Smart Microscopy and Machine Learning for image acquisition
- Reference number
- RIF21-0043
- Project leader
- Camacho Dejay, Rafael
- Start and end dates
- 220901-271231
- Amount granted
- 15 000 000 SEK
- Administrative organization
- Göteborg University
- Research area
- Life Science Technology
Summary
A top challenge in quantitative biological imaging is to obtain large enough datasets to achieve statistical meaningful results. However, the need for human intervention in microscopy workflows limits the numbers of recorded events and the reproducibility of the results. Therefore, to tackle this challenge at the Centre for Cellular Imaging (CCI), we plan to develop smart microscopy workflows as a service for our users by connecting bio-image analysis, and computer-controlled microscopes to generate automated and adaptive imaging workflows. We will use on-the-fly image analysis to continuously monitor the sample, give real-time feedback to the imaging software, and then program the microscope to change its parameters during the experiment without human intervention. Further, we can train machine learning models to image samples at very low photon/electron budgets and predict biological events before they happen in ways that humans cannot, which can reduce phototoxicity in live-cell experiments and speedup image acquisition of large and complex samples. We believe that the challenges of smart microscopy are well suited to the capabilities of the CCI, which offers world-class access, service, and expertise to innovative imaging technologies since 2003. We will transform smart microscopy methods into services available to any researcher thanks to the high technical and scientific skill of our staff and the resources available within our infrastructure and international partners.

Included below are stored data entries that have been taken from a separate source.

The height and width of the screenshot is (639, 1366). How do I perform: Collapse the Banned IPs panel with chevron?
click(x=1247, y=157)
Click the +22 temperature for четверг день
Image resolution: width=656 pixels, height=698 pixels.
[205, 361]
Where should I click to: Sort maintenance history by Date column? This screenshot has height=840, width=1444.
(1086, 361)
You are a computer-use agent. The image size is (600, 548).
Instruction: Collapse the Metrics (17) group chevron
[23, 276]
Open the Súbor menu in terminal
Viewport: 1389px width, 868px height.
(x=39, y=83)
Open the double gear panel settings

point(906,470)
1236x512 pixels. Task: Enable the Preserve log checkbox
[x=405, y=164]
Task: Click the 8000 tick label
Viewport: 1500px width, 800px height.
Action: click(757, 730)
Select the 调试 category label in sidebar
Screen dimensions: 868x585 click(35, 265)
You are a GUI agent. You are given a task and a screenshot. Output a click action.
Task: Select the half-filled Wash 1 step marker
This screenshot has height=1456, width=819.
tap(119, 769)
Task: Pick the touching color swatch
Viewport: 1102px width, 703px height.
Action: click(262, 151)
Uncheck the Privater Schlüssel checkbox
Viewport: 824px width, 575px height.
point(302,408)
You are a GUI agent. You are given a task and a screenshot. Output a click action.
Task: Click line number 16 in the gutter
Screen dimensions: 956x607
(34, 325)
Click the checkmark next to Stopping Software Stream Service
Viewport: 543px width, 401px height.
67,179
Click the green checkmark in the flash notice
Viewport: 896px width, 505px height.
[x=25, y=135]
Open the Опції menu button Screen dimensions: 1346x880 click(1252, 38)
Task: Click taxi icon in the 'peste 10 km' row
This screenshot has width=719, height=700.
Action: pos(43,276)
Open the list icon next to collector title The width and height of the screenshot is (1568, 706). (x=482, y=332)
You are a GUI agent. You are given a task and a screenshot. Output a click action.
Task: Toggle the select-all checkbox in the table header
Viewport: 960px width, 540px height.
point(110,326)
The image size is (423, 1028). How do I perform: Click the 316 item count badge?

Popular science description
We all know the idiom “seeing is believing”, which has proven relevant not only on everyday life but also in scientific endeavours. Therefore, it shouldn't come as a surprise that microscopy has become a central technology in natural sciences, constantly providing important insights into cellular and molecular mechanisms throughout all branches of biological and medical research. Moreover, despite considerable technological advances, many microscopy experiments are still carried out in much the same way as they were decades ago, where samples are prepared and imaged one by one, and a scientist explores the sample until finding the region of interest before doing more detailed experiments. This need for human intervention in many cases hinders the acquisition of enough data to obtain statistically meaningful results, which is fundamental to sciences across all fields spanning both basic research in cell and developmental biology as well as translational research in tissue engineering, drug screening, and personalized medicine. Automation and artificial intelligence are revolutionising many sectors, from public transport to medicine. Implementing this vision in microscopy, referred to as “smart microscopy” requires a paradigm shift in current technology development and experimental design. It will no longer be the lone scientist sitting in front of a microscope that takes each image. It is the time to leave the path of designing microscopes for manual operation behind. It is not enough to merely make microscopes controllable via a computer, instead, image acquisition and image processing must be interconnected so that the microscope can adapt to the current view of the sample, make decisions based on artificial intelligence, and then acquire only what is essential to the scientific question and leaves the rest untouched. The Centre for Cellular Imaging (CCI) offers world-class access, service, and expertise to innovative imaging technologies since 2003. With our experience in advanced microscopy imaging, specimen preparation, data processing and analysis we support the broad needs of our users both in academia and industry. To tackle the challenge of smart microscopy at the CCI, we plan to develop microscopy workflows that use on-the-fly image analysis to continuously monitor the sample, give real-time feedback to the imaging software, and program the microscope to change its parameters during the experiment without human intervention.